Basically. But when he put it that way, she saw the unfairness of it. She also saw that it might be worth telling him if he could refute Black’s claims. “I don’t want to upset you.”

“You’re about six years too late for that.”

“Fine. Black insists it wasn’t Moreau who killed your daughter.”

“Of course he’d say that. He’s the one who destroyed the prosecution’s case.”

“He says he wasn’t the one who talked about the botched search. He says it could’ve been Kozlowski or another cop who was there that night.” She thought of Romain’s lawyer brother-in-law, but decided that was too big a stretch. Why mention it? She shouldn’t, not until she had more to go on.

“Can he prove it?”

“No. Or he would’ve done so.” She remembered the painful grip of his hand on her arm. “I think he’s been accused one time too many for a man of his temperament.”

“What does that mean?”

“He doesn’t take kindly to it.”

“He didn’t hurt you…”

“No.”

“What about the evidence? No matter how it was gathered, or whether it was admissible, it was still there, in Moreau’s house.”

“Black claims it was planted.”

“By whom?”

“He doesn’t know.”

There was some rustling on the other end of the line, and Romain’s voice turned sarcastic. “Of course not.”

“I’m not saying he has a lot of credibility. I’m just repeating what he told me.”

“But you’re tempted to believe him.”

She tried to choose her words carefully. “He told me a few details that had the ring of truth. I need to check them out. That’s all.”

“I didn’t kill the wrong man, Jasmine.”

It was a terrible possibility—but the note she’d received made it seem more likely than not. “You might have.”
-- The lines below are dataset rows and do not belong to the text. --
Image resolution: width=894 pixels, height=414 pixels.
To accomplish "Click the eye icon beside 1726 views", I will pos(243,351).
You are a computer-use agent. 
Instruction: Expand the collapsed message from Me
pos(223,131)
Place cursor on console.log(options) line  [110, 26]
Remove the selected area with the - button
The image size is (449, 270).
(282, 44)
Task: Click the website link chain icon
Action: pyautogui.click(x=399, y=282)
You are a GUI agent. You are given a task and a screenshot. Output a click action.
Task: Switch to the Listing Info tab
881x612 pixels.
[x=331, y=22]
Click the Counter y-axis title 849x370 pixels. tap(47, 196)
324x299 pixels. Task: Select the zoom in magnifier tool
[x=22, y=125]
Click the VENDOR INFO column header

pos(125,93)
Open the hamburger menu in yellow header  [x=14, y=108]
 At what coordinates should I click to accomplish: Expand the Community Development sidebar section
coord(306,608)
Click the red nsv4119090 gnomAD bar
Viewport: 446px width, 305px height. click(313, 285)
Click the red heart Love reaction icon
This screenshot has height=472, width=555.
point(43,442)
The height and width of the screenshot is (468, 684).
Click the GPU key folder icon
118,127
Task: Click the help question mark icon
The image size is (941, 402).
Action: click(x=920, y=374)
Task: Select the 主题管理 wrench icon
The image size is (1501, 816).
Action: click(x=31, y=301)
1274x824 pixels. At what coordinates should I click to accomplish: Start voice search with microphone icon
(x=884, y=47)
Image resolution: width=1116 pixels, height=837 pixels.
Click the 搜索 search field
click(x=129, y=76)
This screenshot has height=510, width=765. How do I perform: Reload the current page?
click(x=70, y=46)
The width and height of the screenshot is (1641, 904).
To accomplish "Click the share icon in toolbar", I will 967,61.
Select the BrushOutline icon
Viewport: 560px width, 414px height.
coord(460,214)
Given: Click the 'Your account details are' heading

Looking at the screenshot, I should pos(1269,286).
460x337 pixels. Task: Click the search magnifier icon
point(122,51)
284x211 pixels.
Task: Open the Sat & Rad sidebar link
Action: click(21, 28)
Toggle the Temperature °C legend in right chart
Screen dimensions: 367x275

“Go to hell,” he snapped and hung up.

Jasmine couldn’t blame Romain for his sudden flare of temper. No doubt he’d called, hoping that what she’d found would reassure him, put his mind at rest.

Instead, she’d done just the opposite.

The rapid shift of emotion, his and hers, left her more depressed and exhausted than before she’d spoken to him. She needed to keep her distance from Fornier. That was all there was to it.